Older couples living apart together

But what happens later in life?  The over 60s are not a homogeneous group when it comes to relationships. More people aged 65 and over are living as couples within diverse forms of relationships: married, civil and cohabiting partnerships and ‘living apart together’ (often following widowhood or divorce). There exists an assumption that unless separated by divorce or death, older married and cohabiting couples continue to live together, but there exists a minority of such couples that do live apart.

Elderly couple

The invisible minority of coupled care home residents

The stereotype of the care home resident is that of a single older person and census data confirms that the largest group by marital status in the UK care home population is the widowed.

Partnership status data of care home residents at the level of care homes is not available in the public domain so married care home residents, their partners and the couple relationship remains invisible in everyday life, research, data and policy.

This is not to say that transitions of older people to care settings and the implications for family carers have not been researched – both have received separate and parallel attention – but not necessarily through a coupled relationship perspective and incorporating views of both partners.

Extra need for care resulting in couples living separately

Our research project, ’Coupledom in later life: living together and apart’ looks at these older couple relationships. While sharing the non-residential feature of younger LAT type relationships, in later life the pathways to living apart can be different for such couples. Married or cohabiting older couples may come to live apart when one partner’s need for care cannot be provided for at home and they have to move into a residential care home. We know little about how these couples manage their relationships. 
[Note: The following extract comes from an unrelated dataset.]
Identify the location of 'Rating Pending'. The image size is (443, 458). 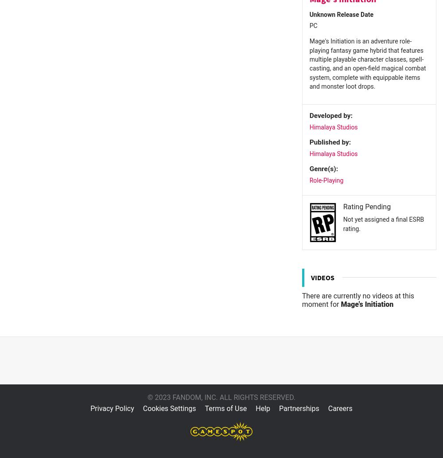
(367, 206).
Elderly couple holding hands

Exploring how these couples manage living apart in later life

The care home sector in United Kingdom is not designed or financed to support couple living unless both partners have health and care related needs. Self-funders might opt to move in with their partner and be able to do so but we do not know how this is perceived by late life couples, where such an option exists.
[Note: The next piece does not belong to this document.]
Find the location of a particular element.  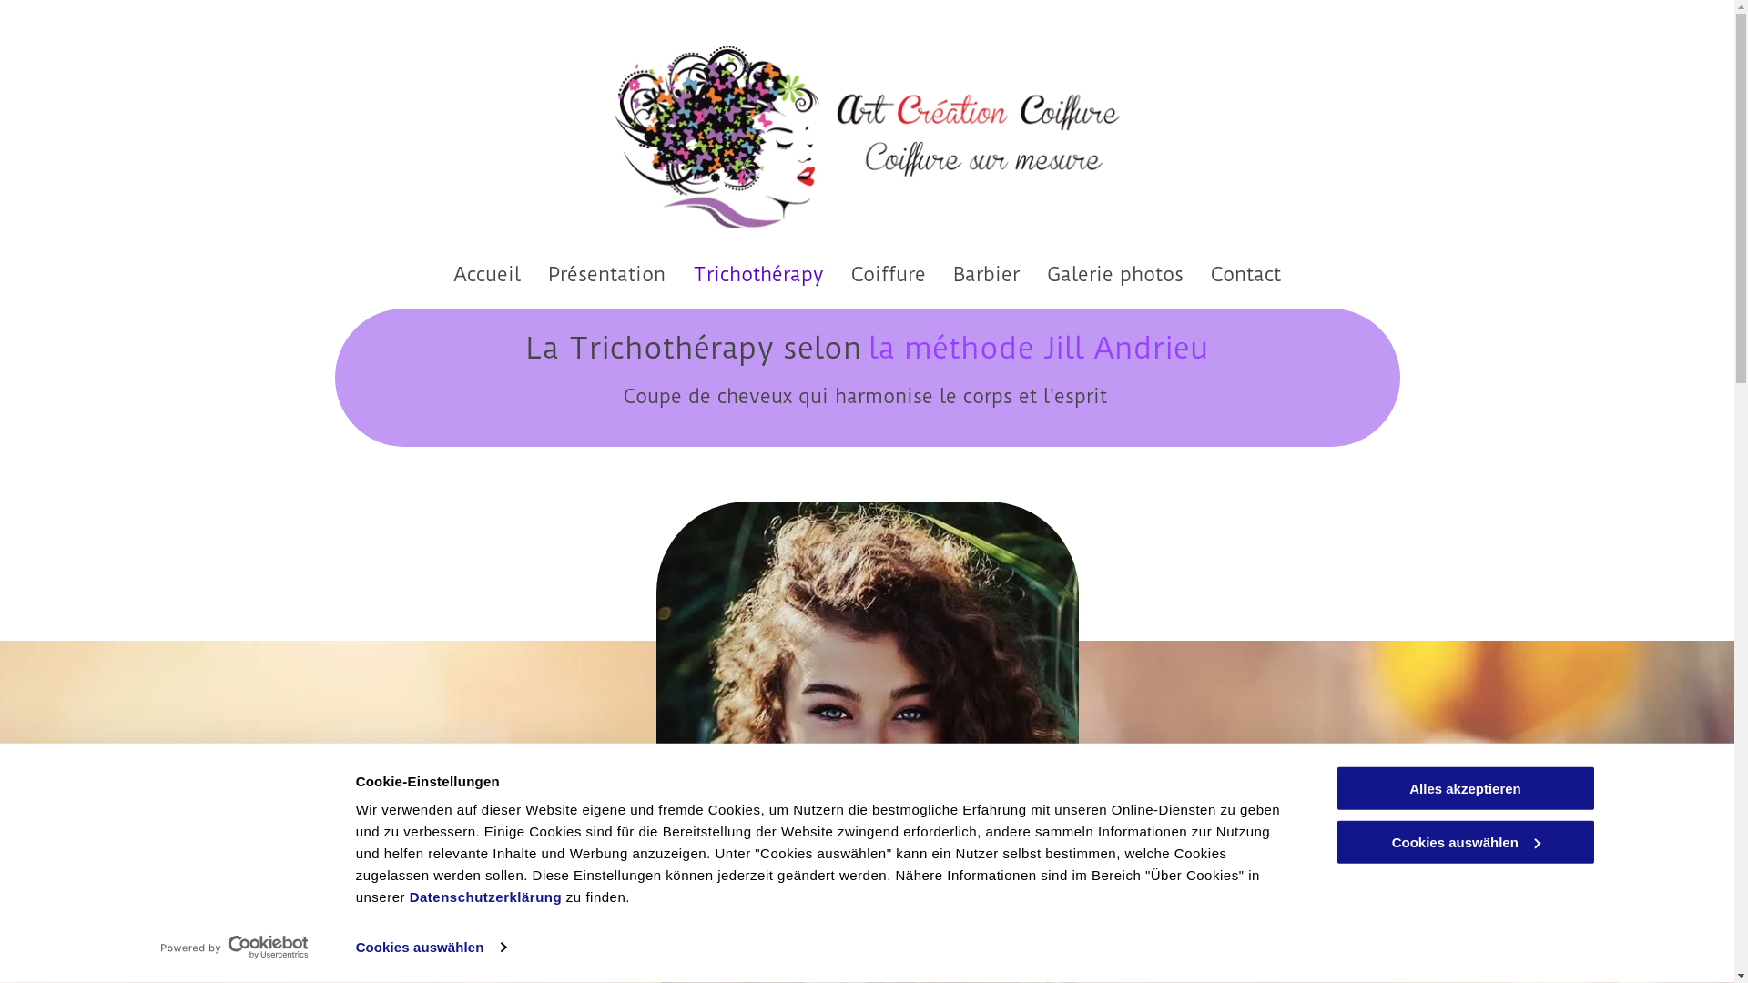

'Alles akzeptieren' is located at coordinates (1464, 788).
Within the above context, we know little about the lives of older couples in this situation, their experiences of living apart, the implications of living apart, impact on other family members, and how they keep their relationship going with one partner living in a care home and the other continuing to live in the community (domestic and sheltered settings). This is what we aim to explore. 

Implications for lifelong partners

Existing research tells us that these couples are likely to have lived and co-resided in ‘couple relationships’ for many years before living apart together. What we do not know is whether expectations of conducting their relationship at a distance are an anticipated or expected part of their understanding of being a couple.
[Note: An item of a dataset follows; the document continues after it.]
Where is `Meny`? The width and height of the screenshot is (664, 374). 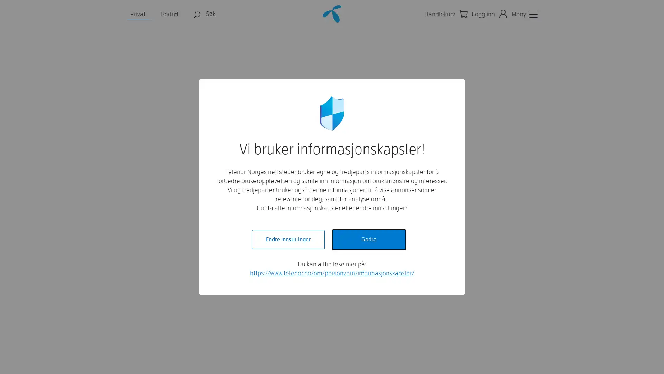
Meny is located at coordinates (525, 14).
At a time when we are witnessing fluidity in contemporary conceptions of couplehood, what might it mean for older couples living apart due to moves into care homes? Especially when their ideas of ‘being a couple’ are likely to have been formed during times of particular ‘prevailing’ norms of marriage and cohabitation.

We shall keep you posted as findings begin to emerge.

 Dr. Manik Gopinath (Principal Investigator) is a Lecturer in Ageing at The Open University. She together with Dr. Caroline Holland (Co-Investigator), Senior Research Fellow, The Open University and Prof. Sheila Peace (Lead, Advisory group), Emeritus Professor in Social Gerontology, The Open University have been funded by a British Academy/Leverhulme Small Research Grant to carry out a study on the impact of living apart amongst older couples who are separated by moves into a care home.